WHAT TO WORK ON -
Copy every one of the following records exactly as they appear, line for line.

=== INFORMATION GIVEN ===

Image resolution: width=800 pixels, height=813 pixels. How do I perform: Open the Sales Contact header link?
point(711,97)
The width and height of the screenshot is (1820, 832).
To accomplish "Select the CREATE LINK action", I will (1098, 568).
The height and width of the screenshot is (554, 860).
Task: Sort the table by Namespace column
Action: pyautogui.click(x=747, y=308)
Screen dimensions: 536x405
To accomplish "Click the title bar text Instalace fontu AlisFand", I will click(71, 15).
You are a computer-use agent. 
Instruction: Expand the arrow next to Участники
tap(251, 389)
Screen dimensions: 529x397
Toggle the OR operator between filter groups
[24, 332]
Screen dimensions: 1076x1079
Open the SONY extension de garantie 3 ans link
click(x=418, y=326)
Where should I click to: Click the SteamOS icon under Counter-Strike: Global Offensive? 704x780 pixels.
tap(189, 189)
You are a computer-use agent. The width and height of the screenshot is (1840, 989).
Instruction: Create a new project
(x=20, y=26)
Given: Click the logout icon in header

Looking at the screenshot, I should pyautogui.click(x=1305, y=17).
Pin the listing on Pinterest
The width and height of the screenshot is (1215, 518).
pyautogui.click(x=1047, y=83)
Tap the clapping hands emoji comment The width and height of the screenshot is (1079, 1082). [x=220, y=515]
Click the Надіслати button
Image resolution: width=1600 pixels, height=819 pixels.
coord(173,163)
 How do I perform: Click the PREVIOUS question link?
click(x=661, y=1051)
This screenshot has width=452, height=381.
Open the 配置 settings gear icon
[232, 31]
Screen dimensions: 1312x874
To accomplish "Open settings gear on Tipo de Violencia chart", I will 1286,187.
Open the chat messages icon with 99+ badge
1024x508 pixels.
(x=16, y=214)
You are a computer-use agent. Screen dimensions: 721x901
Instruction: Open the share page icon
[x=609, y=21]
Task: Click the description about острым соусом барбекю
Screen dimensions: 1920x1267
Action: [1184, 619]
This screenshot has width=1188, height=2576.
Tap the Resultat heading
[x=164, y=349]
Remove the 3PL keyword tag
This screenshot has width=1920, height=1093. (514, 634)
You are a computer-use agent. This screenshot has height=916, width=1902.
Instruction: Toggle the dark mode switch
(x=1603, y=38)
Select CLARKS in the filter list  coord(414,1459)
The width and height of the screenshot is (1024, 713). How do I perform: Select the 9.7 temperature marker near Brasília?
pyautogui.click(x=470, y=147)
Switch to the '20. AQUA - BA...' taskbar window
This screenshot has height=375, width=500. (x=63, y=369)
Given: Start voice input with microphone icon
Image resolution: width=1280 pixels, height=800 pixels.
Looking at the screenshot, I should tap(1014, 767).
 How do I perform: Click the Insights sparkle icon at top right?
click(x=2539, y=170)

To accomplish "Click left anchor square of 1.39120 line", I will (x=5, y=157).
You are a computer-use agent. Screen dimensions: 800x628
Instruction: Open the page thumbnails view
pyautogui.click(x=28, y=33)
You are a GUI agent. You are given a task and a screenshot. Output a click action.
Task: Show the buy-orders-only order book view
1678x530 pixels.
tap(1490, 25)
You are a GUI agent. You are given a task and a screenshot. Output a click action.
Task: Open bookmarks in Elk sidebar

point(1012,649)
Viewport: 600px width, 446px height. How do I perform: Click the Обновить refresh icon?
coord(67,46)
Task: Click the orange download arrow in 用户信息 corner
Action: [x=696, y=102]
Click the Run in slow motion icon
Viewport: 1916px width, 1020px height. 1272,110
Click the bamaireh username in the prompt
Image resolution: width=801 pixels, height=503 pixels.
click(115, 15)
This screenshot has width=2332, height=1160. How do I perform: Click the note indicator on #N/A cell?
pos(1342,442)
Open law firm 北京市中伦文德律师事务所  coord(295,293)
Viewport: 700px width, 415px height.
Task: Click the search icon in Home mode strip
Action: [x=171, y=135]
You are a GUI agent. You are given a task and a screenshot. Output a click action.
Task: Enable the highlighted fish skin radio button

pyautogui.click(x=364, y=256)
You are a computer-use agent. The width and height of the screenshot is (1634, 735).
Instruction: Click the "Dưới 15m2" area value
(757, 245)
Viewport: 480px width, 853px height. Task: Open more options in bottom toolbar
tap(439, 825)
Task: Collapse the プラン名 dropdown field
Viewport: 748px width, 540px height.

===

TASK ANSWER -
Image resolution: width=800 pixels, height=813 pixels. How do I perform: Open the Sales Contact header link?
point(711,97)
The width and height of the screenshot is (1820, 832).
To accomplish "Select the CREATE LINK action", I will (1098, 568).
The height and width of the screenshot is (554, 860).
Task: Sort the table by Namespace column
Action: pyautogui.click(x=747, y=308)
Screen dimensions: 536x405
To accomplish "Click the title bar text Instalace fontu AlisFand", I will click(71, 15).
You are a computer-use agent. 
Instruction: Expand the arrow next to Участники
tap(251, 389)
Screen dimensions: 529x397
Toggle the OR operator between filter groups
[24, 332]
Screen dimensions: 1076x1079
Open the SONY extension de garantie 3 ans link
click(x=418, y=326)
Where should I click to: Click the SteamOS icon under Counter-Strike: Global Offensive? 704x780 pixels.
tap(189, 189)
You are a computer-use agent. The width and height of the screenshot is (1840, 989).
Instruction: Create a new project
(x=20, y=26)
Given: Click the logout icon in header

Looking at the screenshot, I should pyautogui.click(x=1305, y=17).
Pin the listing on Pinterest
The width and height of the screenshot is (1215, 518).
pyautogui.click(x=1047, y=83)
Tap the clapping hands emoji comment The width and height of the screenshot is (1079, 1082). [x=220, y=515]
Click the Надіслати button
Image resolution: width=1600 pixels, height=819 pixels.
coord(173,163)
 How do I perform: Click the PREVIOUS question link?
click(x=661, y=1051)
This screenshot has width=452, height=381.
Open the 配置 settings gear icon
[232, 31]
Screen dimensions: 1312x874
To accomplish "Open settings gear on Tipo de Violencia chart", I will 1286,187.
Open the chat messages icon with 99+ badge
1024x508 pixels.
(x=16, y=214)
You are a computer-use agent. Screen dimensions: 721x901
Instruction: Open the share page icon
[x=609, y=21]
Task: Click the description about острым соусом барбекю
Screen dimensions: 1920x1267
Action: [1184, 619]
This screenshot has width=1188, height=2576.
Tap the Resultat heading
[x=164, y=349]
Remove the 3PL keyword tag
This screenshot has width=1920, height=1093. (514, 634)
You are a computer-use agent. This screenshot has height=916, width=1902.
Instruction: Toggle the dark mode switch
(x=1603, y=38)
Select CLARKS in the filter list  coord(414,1459)
The width and height of the screenshot is (1024, 713). How do I perform: Select the 9.7 temperature marker near Brasília?
pyautogui.click(x=470, y=147)
Switch to the '20. AQUA - BA...' taskbar window
This screenshot has height=375, width=500. (x=63, y=369)
Given: Start voice input with microphone icon
Image resolution: width=1280 pixels, height=800 pixels.
Looking at the screenshot, I should tap(1014, 767).
 How do I perform: Click the Insights sparkle icon at top right?
click(x=2539, y=170)

To accomplish "Click left anchor square of 1.39120 line", I will (x=5, y=157).
You are a computer-use agent. Screen dimensions: 800x628
Instruction: Open the page thumbnails view
pyautogui.click(x=28, y=33)
You are a GUI agent. You are given a task and a screenshot. Output a click action.
Task: Show the buy-orders-only order book view
1678x530 pixels.
tap(1490, 25)
You are a GUI agent. You are given a task and a screenshot. Output a click action.
Task: Open bookmarks in Elk sidebar

point(1012,649)
Viewport: 600px width, 446px height. How do I perform: Click the Обновить refresh icon?
coord(67,46)
Task: Click the orange download arrow in 用户信息 corner
Action: [x=696, y=102]
Click the Run in slow motion icon
Viewport: 1916px width, 1020px height. 1272,110
Click the bamaireh username in the prompt
Image resolution: width=801 pixels, height=503 pixels.
click(115, 15)
This screenshot has width=2332, height=1160. How do I perform: Click the note indicator on #N/A cell?
pos(1342,442)
Open law firm 北京市中伦文德律师事务所  coord(295,293)
Viewport: 700px width, 415px height.
Task: Click the search icon in Home mode strip
Action: [x=171, y=135]
You are a GUI agent. You are given a task and a screenshot. Output a click action.
Task: Enable the highlighted fish skin radio button

pyautogui.click(x=364, y=256)
You are a computer-use agent. The width and height of the screenshot is (1634, 735).
Instruction: Click the "Dưới 15m2" area value
(757, 245)
Viewport: 480px width, 853px height. Task: Open more options in bottom toolbar
tap(439, 825)
Task: Collapse the プラン名 dropdown field
Viewport: 748px width, 540px height.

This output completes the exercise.